WORK REQUIRED → Please go through the records below and return every line holding the word "computer".

[Saved data entries]
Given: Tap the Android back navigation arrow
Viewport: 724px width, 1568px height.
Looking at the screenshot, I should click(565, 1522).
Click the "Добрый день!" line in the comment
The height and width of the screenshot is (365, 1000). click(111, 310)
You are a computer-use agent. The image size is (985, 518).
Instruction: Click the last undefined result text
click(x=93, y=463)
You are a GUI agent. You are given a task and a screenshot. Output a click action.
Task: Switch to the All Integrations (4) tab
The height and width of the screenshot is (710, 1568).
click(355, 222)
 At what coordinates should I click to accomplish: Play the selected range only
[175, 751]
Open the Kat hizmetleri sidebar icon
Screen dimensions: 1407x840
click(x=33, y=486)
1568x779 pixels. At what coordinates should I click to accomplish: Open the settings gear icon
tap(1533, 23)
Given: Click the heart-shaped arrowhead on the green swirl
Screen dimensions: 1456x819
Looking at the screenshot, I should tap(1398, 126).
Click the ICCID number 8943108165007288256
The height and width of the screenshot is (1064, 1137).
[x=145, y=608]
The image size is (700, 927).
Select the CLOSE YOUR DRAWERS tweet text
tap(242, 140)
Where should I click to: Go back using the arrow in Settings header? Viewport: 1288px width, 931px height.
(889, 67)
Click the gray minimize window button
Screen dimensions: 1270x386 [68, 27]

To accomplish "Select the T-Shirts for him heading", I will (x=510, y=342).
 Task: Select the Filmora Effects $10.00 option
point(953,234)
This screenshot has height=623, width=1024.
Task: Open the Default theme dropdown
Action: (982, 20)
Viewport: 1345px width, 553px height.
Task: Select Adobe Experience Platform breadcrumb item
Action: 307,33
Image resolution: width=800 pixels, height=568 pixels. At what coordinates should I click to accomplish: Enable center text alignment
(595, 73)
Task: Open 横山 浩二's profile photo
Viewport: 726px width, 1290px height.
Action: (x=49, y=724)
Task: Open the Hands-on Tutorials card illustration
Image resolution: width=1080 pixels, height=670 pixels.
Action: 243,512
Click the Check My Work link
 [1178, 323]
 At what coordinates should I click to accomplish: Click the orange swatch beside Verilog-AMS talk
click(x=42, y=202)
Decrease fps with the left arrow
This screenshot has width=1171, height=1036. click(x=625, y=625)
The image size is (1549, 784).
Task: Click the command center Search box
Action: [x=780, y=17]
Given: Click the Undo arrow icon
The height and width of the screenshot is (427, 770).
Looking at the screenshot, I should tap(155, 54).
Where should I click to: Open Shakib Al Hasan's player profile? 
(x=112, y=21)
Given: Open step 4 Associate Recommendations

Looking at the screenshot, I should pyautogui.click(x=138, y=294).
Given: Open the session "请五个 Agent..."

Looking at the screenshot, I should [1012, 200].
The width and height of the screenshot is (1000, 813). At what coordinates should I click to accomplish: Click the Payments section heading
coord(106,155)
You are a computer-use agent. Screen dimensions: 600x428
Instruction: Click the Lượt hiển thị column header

ANSWER BOX →
You are a computer-use agent. The image size is (985, 518).
You are a computer-use agent. Screen dimensions: 600x428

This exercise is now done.